When a law enforcement agency is faced with staffing cuts, it might decide that keeping a police officer on the street is preferable to retaining a crime analyst working in headquarters. Your citizens will agree. Who wouldn't want a cop versus an analyst? It makes sense emotionally, but what often appears best on the surface is not as reasonable as it seems.
Quality, efficient crime analysis can save you and your citizens money. And since you are a citizen, this cost-savings hits your pockets, too!
Hypothetical
Here is a fictionalized but realistic story explaining how this concept applies to an average mid-sized police department:
Suppose there is a neighborhood that is chronically plagued by burglaries. The precinct officers know there is a problem, because they respond to the calls. The command staff may know about the problem–maybe they are using pin maps to keep track of the locations. Let us say there is an average of twenty burglaries per month in a specific area of ten blocks. Every time there is a burglary call, a car crew is deployed. Each call averages one hour from dispatch to close.
Assume that that this has been a chronic pattern for two years. That would come out to 480 man-hours spent by car crews on this burglary pattern assuming deployment of officers in two-man cars. If the officers were paid twenty dollars an hour, the cost of their time would be $19,200–and that does not count any other costs involved, such as time taken away from other responsibilities and vehicle-related costs.
In this hypothetical police department, there is no crime analysis, except for that done by individual officers. Individual police officers know of the problem, but there is no formal mechanism in place for them to communicate and understand the extent of the problem. Police managers have a number of problems to address and have not noticed the scope of this problem. The citizens of this neighborhood are affected by this chronic burglary activity with higher home insurance costs and homeowner flight to the suburbs.
We might suppose that, if there had been a crime analysis department in this agency working on tracking burglaries the pattern would be noticed fairly early, within the first weeks at least, within the first months at most. The crime analyst reads every burglary report and notes which ones might be related–maybe 60% of the burglaries in this neighborhood have a similar modus operandi. He or she plots these burglaries on a matrix and significant information comes to light. He or she does a temporal analysis, and discovers that these burglaries occur most often on Tuesday and Wednesday mornings.
A bulletin is sent to the precinct with any relevant information. Seldom are there suspect descriptions on burglary reports, but the analyst may find three cases with descriptions and include the description information in the bulletin. The bulletin will tell officers what time of day the burglars are most likely to strike. There may be a vehicle description: a witness saw a white four-door sedan leaving the driveway of one of the victims. This information is added to the bulletin.
The district captain reads the bulletin and posts it for all patrol to read. He directs patrol officers to cruise around that neighborhood at that time of day on Tuesdays and Wednesdays. He deploys an undercover car to do surveillance. Officers attend a community meeting and instruct neighborhood residents in measures to take to make their homes less likely to be targeted for burglars.
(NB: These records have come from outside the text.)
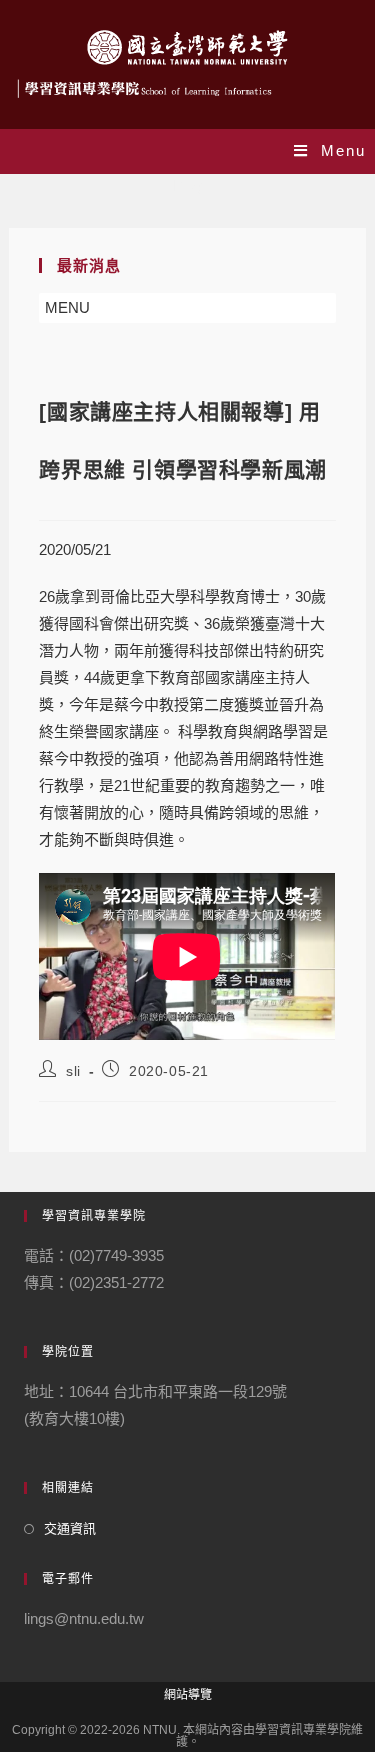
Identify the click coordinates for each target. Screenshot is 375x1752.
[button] (67, 308)
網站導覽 (188, 1695)
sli (73, 1071)
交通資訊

In two months, as a result of patrol focus on the target area, they catch a burglar who implicates two other individuals as being part of a burglary ring. Arrests are made and burglaries decrease significantly in this neighborhood.
Cost savings
If, theoretically, with a crime analyst working on burglary analysis, this burglary pattern in this neighborhood ends after four months of activity, we can calculate some cost savings. If we say that 60% of the burglaries were attributable to the arrested burglars, the two-year cost in patrol officer man-hours is $11,520. Four months of this burglary pattern cost the department $1,920 in officer work hours. This early detection of a crime problem represents savings of $9,600. The crime analyst gets paid, of course, but just think of how many patterns of crime can be detected earlier by just one crime analyst, resulting in similar savings. More importantly, the result is reduced crime in a neighborhood, saving the citizens and insurance companies money. The community feels safer, and there can be no price tag on that.
The fact is that law enforcement agencies have limited resources. From the victimized citizens' point of view, it would be wonderful to put equal resources into every investigation, to apprehend every criminal, to prevent all future crime. We know that to be an impossible dream. Our frequent strategy of random patrol is not the most effective way to use our limited policing resources. If crime is analyzed systematically in a local law enforcement agency, judicious deployment of patrol can be implemented and increase our effectiveness. It will save money! It may also save lives.
Police departments must operate like businesses in that they are expected to make the most of limited resources with the objective of pleasing their customers. For police, their "customers" are the citizens and the "product" is public safety. Unlike policing, businesses must make a profit to survive. Police agencies are not as motivated as private industry to maximize use of their resources because of the lack of "profit" motive–our business continues no matter what. However, as citizens become more educated and the demand for improved public safety measures increases, local law enforcement is challenged to find newer and better ways to deliver their services. The role of the crime analyst is a crucial key to that process. Invest in analysis!